What needs to be done – Nothing but a number should be given: how many lines in the entries below include the string "computer".

# # # #

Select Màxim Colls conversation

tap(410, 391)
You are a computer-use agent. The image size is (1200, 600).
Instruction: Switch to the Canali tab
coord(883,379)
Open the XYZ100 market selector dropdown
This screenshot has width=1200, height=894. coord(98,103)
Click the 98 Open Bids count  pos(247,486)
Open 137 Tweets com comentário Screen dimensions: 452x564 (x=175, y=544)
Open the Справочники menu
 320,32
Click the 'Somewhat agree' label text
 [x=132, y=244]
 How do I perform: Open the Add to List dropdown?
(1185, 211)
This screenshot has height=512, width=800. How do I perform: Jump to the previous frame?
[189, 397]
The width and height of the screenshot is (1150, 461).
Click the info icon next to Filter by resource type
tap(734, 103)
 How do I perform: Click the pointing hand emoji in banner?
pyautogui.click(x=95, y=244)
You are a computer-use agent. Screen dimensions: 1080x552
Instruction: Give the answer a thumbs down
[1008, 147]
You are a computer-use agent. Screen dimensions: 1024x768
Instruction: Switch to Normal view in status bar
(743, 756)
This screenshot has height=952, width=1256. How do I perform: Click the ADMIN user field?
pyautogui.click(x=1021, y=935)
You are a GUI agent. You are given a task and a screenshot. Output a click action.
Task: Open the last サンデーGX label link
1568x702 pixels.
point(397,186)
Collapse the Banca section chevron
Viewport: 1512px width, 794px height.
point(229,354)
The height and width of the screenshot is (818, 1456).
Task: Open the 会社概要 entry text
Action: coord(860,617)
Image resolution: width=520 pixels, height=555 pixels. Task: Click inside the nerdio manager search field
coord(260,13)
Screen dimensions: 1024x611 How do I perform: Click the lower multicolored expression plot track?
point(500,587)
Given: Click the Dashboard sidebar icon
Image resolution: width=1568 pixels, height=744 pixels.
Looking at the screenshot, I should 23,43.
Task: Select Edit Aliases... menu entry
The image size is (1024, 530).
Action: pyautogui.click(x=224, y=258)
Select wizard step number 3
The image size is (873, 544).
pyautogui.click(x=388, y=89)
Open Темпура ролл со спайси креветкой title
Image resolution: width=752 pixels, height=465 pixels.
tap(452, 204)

# # # #

Answer for this exercise – 3